*** PROVIDED PASSAGE Section Begins ***

Population-based cancer screening programs are generally directed at all healthy individuals in a given age stratum. For instance, mammography screening is typically offered to women aged 45–70 and fecal blood tests or colonoscopy to all individuals at similar ages. In many countries, men aged 45–55 years are recommended to engage in a shared-decision making process with their doctor with respect to prostate-specific antigen (PSA) testing. It seems intuitive that the net benefit of these and other cancer screening programs will be improved by risk stratification, focusing screening on those at higher risk and screening less often, or minimally, those at lower risk.
Genome-wide association studies have identified associations between single nucleotide polymorphisms (SNPs) and the risk of developing many types of cancer1. Proponents assert that polygenic risk score (PRS) testing, based on panels of risk SNPs, will improve early detection of cancer through individualized screening programs. Enthusiasm for PRSs is well-documented in recent publications such as the Genome UK report2. Moreover, an increasing number of companies offer direct to consumers genetic testing that incorporate PRSs. Clinical studies, such as BARCODE13 have been launched, whereby men with a prostate cancer PRS in the top decile of risk undergo prostate imaging and biopsy.

*** PROVIDED PASSAGE Section Ends ***
*** AVAILABLE DATA Section Begins ***

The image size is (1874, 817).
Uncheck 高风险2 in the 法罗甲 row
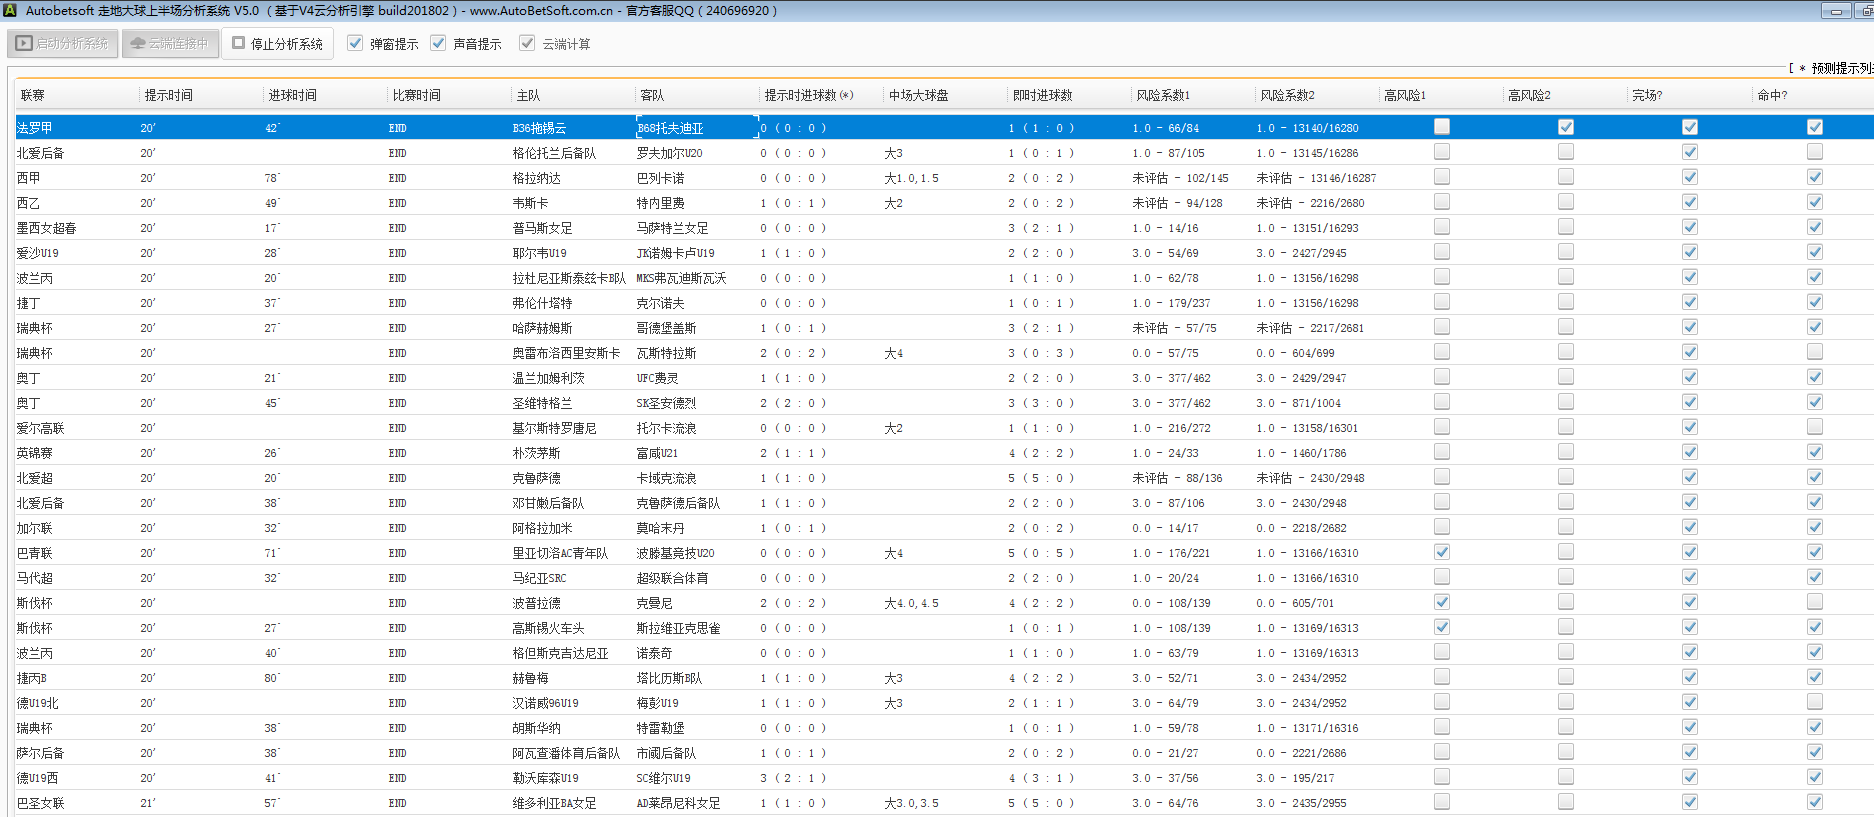coord(1565,127)
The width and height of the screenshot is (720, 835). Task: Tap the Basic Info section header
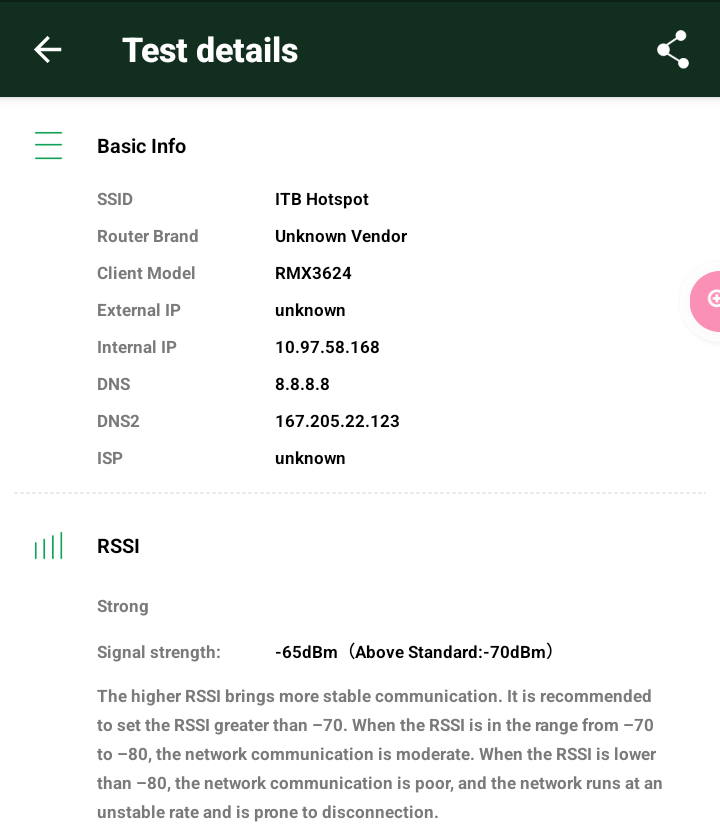pos(141,146)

*** AVAILABLE DATA Section Ends ***

DESCRIPTION OF THE TASK:
Quote the cancer screening passage word for word, starting with the words "Population-based cancer screening" and stopping after "at lower risk.".

EXERCISE RESPONSE:
Population-based cancer screening programs are generally directed at all healthy individuals in a given age stratum. For instance, mammography screening is typically offered to women aged 45–70 and fecal blood tests or colonoscopy to all individuals at similar ages. In many countries, men aged 45–55 years are recommended to engage in a shared-decision making process with their doctor with respect to prostate-specific antigen (PSA) testing. It seems intuitive that the net benefit of these and other cancer screening programs will be improved by risk stratification, focusing screening on those at higher risk and screening less often, or minimally, those at lower risk.